Dark Horse does not tend to slap ratings on their books in the same way that other companies do, apart from “explicit content” stickers, but were it published by anyone else, this would be an M. Largely this is due to the really gross zombies; Hanazawa really doesn't hold much back when he's drawing misshapen heads, toothless gums, and gaping wounds. The language can also be very crude, intentionally so to demonstrate Hideo's frame of mind and those of his fellow assistants. Between that and the slow build to the zombie part of the story, this is not a book likely to appeal to readers with short attention spans or a low tolerance for multiple kinds of crudeness. Whether it remains thus throughout the series, well, we'll just have to wait and see.

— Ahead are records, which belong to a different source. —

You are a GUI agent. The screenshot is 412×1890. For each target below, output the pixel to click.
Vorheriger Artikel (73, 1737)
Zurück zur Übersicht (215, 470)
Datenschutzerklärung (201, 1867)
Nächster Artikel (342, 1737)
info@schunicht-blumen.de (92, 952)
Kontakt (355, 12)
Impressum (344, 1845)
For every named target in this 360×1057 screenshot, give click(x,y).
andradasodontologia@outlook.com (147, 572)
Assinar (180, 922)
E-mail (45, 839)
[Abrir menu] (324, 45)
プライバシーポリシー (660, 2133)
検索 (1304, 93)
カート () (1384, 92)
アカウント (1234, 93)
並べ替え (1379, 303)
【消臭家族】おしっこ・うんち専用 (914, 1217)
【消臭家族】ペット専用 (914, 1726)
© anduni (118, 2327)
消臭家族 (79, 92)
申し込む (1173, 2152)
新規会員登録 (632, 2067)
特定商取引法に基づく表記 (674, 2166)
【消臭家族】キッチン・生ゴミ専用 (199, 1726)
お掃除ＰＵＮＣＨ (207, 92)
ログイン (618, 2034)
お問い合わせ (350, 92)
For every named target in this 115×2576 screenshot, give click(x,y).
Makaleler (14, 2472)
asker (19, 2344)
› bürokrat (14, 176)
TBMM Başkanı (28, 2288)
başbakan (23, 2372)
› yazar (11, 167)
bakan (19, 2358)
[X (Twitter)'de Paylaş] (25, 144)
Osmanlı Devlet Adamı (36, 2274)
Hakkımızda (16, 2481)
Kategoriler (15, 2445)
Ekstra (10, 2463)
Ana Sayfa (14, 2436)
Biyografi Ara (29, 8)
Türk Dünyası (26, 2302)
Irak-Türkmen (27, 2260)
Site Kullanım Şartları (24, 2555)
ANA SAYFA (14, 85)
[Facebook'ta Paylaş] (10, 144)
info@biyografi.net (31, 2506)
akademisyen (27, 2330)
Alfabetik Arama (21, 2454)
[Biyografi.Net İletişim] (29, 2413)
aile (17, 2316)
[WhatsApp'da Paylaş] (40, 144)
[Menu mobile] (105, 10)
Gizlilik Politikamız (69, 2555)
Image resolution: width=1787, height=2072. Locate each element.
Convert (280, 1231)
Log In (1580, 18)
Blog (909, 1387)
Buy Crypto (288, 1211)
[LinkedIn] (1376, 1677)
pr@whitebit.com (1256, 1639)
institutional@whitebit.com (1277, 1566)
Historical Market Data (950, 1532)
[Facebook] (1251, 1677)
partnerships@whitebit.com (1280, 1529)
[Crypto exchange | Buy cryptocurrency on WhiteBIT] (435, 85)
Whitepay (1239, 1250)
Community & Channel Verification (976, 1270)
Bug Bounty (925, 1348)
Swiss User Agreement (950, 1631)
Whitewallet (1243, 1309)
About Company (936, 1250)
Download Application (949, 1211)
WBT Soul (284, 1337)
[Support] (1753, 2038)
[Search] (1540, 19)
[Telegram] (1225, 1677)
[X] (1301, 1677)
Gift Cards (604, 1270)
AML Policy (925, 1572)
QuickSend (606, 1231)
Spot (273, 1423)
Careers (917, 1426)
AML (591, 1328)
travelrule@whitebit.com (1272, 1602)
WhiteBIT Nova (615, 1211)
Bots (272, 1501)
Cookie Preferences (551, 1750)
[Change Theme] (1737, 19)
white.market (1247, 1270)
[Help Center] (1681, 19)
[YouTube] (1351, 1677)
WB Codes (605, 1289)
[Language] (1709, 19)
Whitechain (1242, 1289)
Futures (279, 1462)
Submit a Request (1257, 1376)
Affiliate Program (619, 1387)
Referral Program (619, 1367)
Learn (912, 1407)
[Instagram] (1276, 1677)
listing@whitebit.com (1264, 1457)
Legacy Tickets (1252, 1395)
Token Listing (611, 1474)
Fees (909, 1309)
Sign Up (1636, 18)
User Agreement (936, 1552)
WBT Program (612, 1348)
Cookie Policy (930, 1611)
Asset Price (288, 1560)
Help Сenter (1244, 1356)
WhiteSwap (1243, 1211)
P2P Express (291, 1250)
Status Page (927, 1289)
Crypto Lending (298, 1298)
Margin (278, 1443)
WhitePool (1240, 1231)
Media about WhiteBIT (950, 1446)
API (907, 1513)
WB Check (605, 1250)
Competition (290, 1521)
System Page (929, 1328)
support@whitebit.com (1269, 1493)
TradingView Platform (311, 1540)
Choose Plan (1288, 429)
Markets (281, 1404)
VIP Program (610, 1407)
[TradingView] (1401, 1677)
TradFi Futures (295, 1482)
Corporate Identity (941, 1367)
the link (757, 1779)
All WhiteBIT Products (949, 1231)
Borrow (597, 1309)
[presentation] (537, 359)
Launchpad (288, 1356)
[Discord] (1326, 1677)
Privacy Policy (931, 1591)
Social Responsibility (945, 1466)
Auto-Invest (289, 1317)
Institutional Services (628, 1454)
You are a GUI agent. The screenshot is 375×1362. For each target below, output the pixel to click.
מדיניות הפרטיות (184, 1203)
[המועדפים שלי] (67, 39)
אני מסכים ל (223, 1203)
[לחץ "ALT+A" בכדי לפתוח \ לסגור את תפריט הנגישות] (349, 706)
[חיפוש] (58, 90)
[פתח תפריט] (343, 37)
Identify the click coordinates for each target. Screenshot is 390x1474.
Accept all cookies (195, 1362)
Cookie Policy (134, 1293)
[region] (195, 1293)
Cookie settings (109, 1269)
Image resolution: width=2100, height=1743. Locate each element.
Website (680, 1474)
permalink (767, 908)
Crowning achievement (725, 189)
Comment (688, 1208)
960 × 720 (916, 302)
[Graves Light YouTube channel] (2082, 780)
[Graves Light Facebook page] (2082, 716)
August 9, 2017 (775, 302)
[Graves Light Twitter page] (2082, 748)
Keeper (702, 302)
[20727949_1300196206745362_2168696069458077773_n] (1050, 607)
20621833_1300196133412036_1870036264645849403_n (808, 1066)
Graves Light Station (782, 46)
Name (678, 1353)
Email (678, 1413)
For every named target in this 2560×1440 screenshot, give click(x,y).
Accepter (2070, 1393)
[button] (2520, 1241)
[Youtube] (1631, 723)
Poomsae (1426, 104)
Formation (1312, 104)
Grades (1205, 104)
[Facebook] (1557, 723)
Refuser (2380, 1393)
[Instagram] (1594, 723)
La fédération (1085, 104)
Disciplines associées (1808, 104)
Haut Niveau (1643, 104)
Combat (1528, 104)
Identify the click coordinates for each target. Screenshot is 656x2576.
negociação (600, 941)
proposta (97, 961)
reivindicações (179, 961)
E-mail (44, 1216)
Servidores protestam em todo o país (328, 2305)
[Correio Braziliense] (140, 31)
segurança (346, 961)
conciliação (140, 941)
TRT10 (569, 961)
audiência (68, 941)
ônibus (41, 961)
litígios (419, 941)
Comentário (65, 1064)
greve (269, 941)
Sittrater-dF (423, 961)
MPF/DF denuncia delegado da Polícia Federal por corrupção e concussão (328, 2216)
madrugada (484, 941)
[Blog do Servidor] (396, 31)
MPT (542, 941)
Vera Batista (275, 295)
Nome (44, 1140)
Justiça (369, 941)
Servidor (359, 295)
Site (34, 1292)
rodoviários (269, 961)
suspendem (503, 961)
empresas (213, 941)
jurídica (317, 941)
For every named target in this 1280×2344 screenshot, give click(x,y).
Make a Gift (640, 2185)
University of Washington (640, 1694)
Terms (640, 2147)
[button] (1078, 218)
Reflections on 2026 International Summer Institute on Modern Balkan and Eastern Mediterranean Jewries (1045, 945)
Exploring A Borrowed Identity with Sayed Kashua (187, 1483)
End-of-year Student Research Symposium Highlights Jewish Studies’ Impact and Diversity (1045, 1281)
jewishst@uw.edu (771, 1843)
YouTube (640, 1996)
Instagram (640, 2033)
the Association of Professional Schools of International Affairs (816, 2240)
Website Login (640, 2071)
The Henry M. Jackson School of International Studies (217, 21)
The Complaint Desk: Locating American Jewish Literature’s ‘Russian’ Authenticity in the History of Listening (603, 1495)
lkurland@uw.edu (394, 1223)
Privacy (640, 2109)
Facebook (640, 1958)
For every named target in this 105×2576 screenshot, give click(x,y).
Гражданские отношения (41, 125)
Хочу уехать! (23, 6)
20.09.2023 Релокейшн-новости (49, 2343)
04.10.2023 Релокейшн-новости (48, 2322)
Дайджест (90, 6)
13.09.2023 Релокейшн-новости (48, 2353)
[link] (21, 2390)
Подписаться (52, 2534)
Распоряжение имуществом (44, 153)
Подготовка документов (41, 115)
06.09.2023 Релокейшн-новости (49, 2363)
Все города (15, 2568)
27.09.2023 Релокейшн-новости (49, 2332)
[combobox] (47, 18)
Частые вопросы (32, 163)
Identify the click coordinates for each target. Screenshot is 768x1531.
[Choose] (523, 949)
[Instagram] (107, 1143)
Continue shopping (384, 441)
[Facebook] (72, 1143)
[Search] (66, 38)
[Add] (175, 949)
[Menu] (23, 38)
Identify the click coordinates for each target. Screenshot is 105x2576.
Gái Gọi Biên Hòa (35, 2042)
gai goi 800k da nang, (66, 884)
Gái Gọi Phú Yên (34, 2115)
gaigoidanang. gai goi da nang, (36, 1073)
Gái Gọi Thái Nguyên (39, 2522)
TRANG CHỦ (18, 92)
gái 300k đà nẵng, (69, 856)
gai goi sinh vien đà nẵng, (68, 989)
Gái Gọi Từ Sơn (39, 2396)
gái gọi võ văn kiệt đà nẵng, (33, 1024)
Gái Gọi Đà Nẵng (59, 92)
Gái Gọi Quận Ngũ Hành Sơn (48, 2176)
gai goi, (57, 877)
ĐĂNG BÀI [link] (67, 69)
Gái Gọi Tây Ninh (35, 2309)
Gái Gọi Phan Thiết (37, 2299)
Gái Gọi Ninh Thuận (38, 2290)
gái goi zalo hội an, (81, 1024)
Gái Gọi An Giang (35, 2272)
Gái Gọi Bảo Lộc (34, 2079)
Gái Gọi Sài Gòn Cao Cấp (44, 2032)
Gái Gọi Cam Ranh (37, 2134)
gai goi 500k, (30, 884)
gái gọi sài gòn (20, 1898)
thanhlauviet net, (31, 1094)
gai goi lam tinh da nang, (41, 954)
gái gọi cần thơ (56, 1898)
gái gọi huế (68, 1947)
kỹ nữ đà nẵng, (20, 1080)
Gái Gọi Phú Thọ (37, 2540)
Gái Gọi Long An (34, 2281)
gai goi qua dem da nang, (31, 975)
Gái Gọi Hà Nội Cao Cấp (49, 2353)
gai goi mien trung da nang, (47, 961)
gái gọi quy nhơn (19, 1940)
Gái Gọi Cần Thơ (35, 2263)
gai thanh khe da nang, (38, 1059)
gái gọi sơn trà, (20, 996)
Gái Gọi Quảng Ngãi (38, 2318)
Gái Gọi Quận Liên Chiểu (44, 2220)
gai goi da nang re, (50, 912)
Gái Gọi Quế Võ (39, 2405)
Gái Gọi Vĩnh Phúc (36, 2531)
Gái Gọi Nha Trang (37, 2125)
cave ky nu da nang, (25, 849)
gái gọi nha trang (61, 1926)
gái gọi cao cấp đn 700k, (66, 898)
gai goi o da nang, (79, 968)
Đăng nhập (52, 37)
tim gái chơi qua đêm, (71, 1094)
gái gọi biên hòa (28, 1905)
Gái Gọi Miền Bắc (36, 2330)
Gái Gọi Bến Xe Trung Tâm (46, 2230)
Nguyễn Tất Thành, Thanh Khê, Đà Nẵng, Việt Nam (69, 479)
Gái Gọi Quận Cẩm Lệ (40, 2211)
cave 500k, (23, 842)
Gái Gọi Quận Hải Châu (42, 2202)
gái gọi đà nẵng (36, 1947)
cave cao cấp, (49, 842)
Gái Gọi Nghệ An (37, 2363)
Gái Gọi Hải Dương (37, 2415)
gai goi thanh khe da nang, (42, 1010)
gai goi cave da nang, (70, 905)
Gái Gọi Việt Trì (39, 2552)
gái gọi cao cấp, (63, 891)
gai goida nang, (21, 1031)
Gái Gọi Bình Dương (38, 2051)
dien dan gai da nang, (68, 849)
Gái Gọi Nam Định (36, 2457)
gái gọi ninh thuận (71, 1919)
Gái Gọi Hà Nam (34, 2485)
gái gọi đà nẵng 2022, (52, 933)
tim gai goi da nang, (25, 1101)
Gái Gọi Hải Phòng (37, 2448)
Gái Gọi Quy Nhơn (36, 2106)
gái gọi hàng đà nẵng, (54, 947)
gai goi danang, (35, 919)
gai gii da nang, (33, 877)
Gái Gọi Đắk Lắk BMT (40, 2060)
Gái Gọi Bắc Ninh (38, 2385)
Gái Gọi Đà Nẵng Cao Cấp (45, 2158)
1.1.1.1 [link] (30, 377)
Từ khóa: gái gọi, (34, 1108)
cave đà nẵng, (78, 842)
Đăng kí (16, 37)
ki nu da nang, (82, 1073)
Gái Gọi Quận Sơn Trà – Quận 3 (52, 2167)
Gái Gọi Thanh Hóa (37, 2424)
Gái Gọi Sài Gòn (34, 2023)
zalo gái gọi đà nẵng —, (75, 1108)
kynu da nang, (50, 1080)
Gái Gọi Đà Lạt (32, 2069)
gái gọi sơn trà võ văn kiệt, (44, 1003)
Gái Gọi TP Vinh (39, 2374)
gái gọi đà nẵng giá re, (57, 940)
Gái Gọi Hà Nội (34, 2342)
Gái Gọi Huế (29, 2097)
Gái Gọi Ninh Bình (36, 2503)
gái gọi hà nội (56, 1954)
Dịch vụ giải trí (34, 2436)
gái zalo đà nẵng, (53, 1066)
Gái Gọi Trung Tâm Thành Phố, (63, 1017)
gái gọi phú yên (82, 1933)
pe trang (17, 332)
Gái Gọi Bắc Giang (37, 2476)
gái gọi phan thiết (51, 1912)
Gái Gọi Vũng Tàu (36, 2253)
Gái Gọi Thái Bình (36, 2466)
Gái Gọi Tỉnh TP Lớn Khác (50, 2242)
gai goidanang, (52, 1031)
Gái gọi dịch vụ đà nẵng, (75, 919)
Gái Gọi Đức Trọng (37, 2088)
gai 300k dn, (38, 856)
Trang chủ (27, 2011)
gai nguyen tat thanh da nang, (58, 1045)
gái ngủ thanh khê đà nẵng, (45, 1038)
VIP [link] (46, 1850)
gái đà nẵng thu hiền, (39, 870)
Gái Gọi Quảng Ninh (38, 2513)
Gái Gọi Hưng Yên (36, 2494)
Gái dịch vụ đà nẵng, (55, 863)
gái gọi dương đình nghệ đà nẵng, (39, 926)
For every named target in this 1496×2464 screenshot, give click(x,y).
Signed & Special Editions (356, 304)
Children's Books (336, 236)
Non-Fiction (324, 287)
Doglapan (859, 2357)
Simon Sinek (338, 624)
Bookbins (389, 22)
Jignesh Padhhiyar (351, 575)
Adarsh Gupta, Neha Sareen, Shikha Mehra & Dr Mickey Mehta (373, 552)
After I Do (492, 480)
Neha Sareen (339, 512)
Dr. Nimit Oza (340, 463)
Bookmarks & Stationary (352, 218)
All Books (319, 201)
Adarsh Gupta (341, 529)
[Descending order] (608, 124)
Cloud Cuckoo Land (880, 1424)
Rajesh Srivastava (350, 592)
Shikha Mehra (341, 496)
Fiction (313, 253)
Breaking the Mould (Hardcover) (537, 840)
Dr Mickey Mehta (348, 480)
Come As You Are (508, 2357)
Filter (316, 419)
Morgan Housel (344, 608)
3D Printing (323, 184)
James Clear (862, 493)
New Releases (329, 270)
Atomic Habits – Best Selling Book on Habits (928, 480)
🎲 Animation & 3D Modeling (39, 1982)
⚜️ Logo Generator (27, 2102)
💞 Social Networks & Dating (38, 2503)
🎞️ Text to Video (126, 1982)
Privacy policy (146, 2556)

I am a Hero's first volume is an intense but slow-starting look at what might really happen if a zombie apocalypse hit a community not saturated with zombie fiction. This is enough to set it apart from its brethren even without its combination of zombie speeds, emotionally troubled protagonist, and slow build. Connoisseurs of the genre should definitely check it out, as well as people who are just looking for something serious and a little different.
Overall : A-
Story : A-
Art : A
+ Detailed and semi-realistic art helps the story to pack a punch, interesting examination of the way a real community might react to a sudden outbreak of zombies. Nice combination of zombie lores.